Visiting Kaiser Permanente’s Garfield Center for Innovation, a 37,000-square-foot testing ground for health care innovation in San Leandro, California, is a bit like stepping into a well-equipped hospital 10 years into the future. Telepresence technologies seem to lurk around every corner, and robots occasionally cruise the hallways.
When I visited on a sunny afternoon in early May, a group of surgeons, anesthesiologists, and nurses were preparing to put on the largest ever simulation at the Garfield Center: an operating room that would test how various technologies–Google Glass, telepresence, voice-controlled tablets, big wall-mounted screens–could make crisis checklist procedures more effective. The strikingly realistic facility was decked out with a $40,000 robot/patient, lots of fake blood, a smoke machine, and a “fire lamp” to represent the patient catching on fire (check it out in action in the video below).
In 2010, Atul Gawande, an author and surgeon, brought the idea of operating room checklists to the masses in his book The Checklist Manifesto: How to Get Things Right. In aviation, detailed checklists are a key reason why co-pilots are so reliable. But the idea has traditionally been foreign to surgeons. Gawande explains in an interview with Time:
We evolved from a world where the operating theater–we called it a theater–was a stage for the surgeon. Now it is a stage for an entire team of people to work in sync. The most important component [of the checklist] has turned out to be making sure that everybody in the room has been introduced by name and that people just take a minute to discuss the case in advance. I introduced the checklist in my operating room, and I’ve not gotten through a week without it catching a problem.
In the past several years, checklists have been shown to dramatically reduce errors in the operating room. One study, published in the New England Journal of Medicine in 2009, found that checklists lowered infection rates in patients from 6.2% to 3.4% (a more recent study calls this data into question).
Kaiser has taken checklist implementation seriously, even contracting with Boeing, which has plenty of aviation checklist experience. The organization–made up of hospitals, clinics, and its own health care plan–is now rolling these paper checklists out en masse. But at the Garfield Center, anesthesiologist Paul Preston and user experience designer Erica Yamada are already thinking about the next steps. “The problem with paper is that we have to pick it up and use it,” says Preston.
Which brings us back to the OR simulation–actually a series of short simulations examining how well different checklist-related technologies fit into a crisis situation.
The first simulation featured a young guy (the humanoid robot, in reality) with malignant hyperthermia, an allergic reaction to anesthetics that has a 90% mortality rate if untreated. In this scenario, a doctor wore Google Glass, while a remote doctor beamed in on a screen provided guidance from a checklist. The remote doctor could see through the eyes of the Google Glass-wearing doctor, as well as via a series of cameras in the room. A second simulation featured the same technology, but with a patient that was on fire.
In a debriefing afterwards, the doctors and nurses had some criticisms and a number of useful suggestions. One person suggested that there needed to be a leader in the room to delegate tasks. Another thought Google Glass would be more useful if the wearer could pull up the checklist and see it in their peripheral vision.

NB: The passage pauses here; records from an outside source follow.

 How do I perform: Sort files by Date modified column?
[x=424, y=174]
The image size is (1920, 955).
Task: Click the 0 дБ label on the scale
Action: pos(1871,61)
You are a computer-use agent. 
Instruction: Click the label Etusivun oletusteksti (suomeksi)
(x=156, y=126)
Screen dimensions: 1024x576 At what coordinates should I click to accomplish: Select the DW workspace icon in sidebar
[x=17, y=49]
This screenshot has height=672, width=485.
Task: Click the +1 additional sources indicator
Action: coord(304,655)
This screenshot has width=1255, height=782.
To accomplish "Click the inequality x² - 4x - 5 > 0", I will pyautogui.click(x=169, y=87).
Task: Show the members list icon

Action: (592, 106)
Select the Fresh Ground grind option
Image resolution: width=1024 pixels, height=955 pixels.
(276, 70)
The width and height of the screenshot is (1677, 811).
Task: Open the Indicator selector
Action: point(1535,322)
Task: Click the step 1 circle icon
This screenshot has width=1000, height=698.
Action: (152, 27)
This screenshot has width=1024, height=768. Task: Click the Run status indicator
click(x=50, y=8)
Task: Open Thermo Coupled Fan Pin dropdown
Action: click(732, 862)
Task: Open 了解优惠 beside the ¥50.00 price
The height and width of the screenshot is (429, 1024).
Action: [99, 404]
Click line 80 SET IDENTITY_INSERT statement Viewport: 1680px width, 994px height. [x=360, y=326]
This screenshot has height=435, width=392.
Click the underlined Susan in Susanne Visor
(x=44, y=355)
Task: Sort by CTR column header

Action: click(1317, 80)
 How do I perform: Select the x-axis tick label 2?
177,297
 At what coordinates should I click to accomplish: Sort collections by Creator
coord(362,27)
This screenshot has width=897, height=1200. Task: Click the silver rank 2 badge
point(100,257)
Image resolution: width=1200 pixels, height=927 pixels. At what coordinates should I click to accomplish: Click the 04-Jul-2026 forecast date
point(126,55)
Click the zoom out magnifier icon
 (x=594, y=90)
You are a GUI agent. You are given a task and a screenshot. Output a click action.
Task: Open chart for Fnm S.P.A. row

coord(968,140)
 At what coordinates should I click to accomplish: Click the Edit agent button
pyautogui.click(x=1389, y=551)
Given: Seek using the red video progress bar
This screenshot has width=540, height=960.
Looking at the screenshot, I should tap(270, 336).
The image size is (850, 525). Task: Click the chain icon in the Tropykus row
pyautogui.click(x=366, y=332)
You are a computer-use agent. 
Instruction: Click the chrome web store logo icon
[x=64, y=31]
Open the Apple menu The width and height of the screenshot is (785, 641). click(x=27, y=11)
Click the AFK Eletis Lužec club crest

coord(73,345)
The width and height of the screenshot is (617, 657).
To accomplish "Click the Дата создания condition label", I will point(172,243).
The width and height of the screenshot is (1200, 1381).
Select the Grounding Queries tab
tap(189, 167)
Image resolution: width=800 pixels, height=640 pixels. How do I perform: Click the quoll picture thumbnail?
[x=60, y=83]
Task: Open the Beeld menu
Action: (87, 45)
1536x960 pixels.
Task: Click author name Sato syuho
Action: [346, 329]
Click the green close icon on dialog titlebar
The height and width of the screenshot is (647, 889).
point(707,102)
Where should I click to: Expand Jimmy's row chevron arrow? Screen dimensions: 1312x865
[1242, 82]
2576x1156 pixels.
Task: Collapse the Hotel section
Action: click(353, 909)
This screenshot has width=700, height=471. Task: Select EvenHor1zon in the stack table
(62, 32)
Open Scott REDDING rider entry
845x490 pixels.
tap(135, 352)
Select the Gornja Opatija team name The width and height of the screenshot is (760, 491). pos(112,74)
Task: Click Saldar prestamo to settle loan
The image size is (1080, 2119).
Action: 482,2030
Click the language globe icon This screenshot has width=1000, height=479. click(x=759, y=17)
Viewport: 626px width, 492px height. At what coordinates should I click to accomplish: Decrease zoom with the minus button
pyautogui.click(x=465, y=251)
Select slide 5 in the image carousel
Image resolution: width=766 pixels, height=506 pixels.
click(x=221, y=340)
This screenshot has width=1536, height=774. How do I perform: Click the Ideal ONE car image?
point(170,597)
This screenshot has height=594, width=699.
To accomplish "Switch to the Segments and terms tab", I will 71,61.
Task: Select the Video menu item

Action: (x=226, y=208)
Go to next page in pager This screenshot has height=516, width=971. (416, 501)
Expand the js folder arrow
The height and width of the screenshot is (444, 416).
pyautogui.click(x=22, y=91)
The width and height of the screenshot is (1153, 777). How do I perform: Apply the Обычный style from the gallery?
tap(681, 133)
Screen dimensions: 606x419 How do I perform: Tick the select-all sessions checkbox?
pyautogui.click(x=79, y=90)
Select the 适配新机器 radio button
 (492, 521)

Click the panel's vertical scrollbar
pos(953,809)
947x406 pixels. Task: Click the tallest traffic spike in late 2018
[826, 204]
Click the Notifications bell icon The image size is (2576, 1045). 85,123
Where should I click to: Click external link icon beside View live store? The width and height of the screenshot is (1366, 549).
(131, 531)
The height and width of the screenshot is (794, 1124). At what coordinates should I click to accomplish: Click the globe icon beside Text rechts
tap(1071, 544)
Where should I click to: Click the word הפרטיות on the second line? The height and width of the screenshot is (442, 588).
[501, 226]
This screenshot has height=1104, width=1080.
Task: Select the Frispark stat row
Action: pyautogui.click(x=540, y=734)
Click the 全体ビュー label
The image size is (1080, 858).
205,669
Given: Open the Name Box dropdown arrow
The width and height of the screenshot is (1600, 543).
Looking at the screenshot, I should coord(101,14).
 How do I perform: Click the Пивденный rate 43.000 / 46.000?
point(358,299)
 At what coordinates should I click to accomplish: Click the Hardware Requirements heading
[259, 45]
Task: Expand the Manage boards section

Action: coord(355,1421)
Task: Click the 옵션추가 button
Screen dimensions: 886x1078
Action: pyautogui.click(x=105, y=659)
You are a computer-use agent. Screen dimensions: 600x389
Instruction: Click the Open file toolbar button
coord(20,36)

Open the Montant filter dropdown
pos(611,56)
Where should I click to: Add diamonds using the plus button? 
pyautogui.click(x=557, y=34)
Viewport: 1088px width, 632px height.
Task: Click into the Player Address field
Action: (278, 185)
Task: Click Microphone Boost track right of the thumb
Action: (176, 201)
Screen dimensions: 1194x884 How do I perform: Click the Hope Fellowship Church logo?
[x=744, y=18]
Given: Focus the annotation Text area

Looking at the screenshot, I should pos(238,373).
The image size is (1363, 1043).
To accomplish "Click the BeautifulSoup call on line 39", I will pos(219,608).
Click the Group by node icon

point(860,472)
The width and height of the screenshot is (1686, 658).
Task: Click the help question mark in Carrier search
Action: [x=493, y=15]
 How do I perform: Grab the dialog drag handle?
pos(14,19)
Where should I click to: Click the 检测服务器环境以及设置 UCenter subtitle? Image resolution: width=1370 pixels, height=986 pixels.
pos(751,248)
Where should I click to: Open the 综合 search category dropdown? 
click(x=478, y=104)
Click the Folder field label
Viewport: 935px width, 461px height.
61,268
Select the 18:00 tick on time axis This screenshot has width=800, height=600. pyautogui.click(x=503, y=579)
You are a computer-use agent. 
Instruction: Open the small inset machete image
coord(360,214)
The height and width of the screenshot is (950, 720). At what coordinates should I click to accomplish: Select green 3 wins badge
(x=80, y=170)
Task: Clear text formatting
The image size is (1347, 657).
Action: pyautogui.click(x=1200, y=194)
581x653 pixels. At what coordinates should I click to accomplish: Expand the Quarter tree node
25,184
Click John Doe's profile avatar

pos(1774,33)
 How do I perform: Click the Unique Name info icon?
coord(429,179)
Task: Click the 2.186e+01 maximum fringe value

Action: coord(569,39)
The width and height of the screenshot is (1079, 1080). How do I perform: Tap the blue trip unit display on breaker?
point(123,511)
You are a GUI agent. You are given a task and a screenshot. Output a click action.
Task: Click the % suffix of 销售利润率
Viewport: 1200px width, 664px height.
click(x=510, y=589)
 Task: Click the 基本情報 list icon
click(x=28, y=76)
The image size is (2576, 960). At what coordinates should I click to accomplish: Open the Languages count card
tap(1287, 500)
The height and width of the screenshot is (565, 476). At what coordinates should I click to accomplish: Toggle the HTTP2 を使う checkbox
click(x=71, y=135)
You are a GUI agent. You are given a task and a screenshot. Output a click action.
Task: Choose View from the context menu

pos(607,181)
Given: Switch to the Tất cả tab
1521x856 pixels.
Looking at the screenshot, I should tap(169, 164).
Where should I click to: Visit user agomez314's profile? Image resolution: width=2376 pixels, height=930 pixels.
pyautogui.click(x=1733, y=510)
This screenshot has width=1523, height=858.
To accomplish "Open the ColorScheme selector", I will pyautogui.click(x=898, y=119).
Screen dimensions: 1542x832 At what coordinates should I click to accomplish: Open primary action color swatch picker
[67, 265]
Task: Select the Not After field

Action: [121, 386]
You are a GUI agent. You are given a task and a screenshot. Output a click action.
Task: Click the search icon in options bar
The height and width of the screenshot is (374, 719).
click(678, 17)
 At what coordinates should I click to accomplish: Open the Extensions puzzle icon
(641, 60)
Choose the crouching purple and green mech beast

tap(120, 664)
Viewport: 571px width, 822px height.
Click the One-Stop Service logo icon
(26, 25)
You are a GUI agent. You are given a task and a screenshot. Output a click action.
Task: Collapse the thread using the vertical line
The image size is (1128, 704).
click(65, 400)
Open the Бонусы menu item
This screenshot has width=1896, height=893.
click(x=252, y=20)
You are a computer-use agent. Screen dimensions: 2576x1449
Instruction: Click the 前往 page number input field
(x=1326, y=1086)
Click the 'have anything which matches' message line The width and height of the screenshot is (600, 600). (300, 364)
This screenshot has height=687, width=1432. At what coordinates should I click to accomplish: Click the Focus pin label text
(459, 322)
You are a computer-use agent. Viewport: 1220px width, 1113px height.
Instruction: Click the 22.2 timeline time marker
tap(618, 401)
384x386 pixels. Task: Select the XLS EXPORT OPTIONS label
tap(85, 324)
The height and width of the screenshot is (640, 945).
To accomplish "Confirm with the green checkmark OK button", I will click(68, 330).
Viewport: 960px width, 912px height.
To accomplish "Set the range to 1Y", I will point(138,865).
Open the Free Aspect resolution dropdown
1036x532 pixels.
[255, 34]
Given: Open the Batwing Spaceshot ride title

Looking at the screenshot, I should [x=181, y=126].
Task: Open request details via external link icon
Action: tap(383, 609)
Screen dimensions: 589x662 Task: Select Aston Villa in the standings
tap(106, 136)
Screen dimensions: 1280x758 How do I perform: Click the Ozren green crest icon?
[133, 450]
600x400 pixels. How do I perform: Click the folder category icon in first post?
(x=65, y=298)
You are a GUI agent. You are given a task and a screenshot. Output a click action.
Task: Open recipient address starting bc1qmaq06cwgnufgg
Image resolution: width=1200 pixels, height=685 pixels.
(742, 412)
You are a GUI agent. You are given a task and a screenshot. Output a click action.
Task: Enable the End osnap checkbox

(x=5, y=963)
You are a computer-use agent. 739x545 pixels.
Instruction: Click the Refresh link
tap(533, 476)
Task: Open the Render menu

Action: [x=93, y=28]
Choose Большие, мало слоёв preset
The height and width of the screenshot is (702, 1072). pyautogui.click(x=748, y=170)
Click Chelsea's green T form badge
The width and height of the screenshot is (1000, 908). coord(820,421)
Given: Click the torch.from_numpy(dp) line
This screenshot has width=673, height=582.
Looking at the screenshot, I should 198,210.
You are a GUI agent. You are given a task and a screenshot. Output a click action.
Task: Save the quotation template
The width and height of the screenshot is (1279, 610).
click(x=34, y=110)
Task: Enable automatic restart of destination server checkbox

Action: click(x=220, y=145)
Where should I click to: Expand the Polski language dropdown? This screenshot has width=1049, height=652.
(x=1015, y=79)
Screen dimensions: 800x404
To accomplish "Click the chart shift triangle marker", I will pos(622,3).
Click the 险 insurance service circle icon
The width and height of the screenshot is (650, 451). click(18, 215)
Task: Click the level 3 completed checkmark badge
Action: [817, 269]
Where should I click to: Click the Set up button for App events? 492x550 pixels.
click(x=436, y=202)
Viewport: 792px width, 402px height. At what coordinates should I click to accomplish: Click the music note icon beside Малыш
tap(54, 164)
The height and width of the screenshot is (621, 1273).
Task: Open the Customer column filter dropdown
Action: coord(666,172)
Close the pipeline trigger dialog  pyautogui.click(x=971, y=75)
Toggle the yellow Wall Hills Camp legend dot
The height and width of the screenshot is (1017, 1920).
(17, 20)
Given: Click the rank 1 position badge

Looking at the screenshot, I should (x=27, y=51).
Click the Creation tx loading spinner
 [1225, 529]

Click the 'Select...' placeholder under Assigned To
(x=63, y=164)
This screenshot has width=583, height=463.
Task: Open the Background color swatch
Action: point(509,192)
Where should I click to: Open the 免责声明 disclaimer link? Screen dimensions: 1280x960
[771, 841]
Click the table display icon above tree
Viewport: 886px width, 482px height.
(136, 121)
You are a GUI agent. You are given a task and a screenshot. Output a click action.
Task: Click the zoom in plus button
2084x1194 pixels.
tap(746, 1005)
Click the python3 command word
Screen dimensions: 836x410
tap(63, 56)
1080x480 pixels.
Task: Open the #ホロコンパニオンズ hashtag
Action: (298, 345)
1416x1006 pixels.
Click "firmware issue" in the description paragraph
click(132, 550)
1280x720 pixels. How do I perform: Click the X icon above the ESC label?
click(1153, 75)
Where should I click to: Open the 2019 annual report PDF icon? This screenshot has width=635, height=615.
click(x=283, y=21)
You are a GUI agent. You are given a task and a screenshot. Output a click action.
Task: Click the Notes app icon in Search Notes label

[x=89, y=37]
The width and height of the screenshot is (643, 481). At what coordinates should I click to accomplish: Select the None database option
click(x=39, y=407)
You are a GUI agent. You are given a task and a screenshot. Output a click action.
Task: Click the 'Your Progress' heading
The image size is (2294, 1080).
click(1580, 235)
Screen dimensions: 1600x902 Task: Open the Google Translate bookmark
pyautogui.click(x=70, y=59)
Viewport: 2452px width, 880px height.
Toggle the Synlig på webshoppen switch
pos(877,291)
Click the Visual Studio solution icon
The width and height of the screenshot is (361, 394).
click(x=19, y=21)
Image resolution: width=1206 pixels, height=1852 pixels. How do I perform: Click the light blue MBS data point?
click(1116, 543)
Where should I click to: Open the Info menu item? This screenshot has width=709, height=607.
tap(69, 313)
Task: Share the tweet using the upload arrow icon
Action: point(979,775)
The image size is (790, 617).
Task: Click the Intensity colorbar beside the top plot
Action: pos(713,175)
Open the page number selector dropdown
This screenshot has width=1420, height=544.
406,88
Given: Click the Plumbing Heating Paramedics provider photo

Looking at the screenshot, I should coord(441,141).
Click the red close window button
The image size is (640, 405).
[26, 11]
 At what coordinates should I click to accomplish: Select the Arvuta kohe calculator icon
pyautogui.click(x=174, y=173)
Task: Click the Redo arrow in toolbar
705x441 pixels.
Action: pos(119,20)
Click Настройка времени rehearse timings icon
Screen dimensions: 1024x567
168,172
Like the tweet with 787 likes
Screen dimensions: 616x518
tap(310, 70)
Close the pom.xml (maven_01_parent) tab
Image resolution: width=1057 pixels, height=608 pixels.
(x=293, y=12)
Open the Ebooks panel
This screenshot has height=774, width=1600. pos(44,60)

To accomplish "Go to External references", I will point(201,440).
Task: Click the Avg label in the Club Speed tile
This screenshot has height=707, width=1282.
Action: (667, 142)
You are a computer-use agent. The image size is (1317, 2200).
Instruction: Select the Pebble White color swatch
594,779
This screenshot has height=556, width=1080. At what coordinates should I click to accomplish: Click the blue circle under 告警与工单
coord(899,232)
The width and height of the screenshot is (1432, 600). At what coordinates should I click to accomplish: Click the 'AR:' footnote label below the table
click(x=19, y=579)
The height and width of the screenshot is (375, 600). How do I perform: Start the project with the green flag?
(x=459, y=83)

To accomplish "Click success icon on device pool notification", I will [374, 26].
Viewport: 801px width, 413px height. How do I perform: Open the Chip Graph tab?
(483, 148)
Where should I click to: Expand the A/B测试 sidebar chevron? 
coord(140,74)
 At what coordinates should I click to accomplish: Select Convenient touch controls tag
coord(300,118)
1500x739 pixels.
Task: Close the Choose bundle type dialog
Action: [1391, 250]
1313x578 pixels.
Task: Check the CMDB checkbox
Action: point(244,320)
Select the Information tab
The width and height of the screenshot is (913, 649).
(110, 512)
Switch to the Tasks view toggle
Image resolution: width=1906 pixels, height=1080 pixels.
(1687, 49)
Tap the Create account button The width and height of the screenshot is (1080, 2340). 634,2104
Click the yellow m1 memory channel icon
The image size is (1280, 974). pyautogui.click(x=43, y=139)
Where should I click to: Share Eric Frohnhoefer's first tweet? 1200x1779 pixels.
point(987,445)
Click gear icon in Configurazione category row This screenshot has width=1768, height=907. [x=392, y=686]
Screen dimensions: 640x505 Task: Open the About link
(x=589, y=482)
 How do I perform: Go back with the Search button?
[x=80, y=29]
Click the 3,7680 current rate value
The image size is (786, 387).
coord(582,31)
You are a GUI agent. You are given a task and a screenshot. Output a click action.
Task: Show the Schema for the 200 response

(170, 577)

More scenarios were explored as the afternoon went on. There was the touchscreen checklist, where one of the participants checked off tasks as they were completed, with the results showing up on a big monitor in the back of the room. And there was the voice-activated checklist, where a nurse verbally noted when a task was completed via a tablet (in the final version, this would be hands-free).
For the most part, everybody liked the big-screen checklist. But there were still practical considerations to think about: what happens, for example, if blood splatters on on a screen? And how well will voice activation work in the middle of a fire? The group also spent about 10 minutes hashing out the legal implications of using a checklist where steps are individually checked off.
Preston, who has been conducting simulations with Kaiser for over a decade, was pleased with the results. “I think we’ve already got one and a half fails. It’s great,” he told me about halfway through the afternoon. Those fails will ultimately ensure that Kaiser doesn’t develop expensive applications and protocols that don’t work.
Implementing a digital checklist system will take time–even the afternoon of simulations took a year to plan. But if moving past paper makes it easier for doctors to follow checklists, it will all be worth it.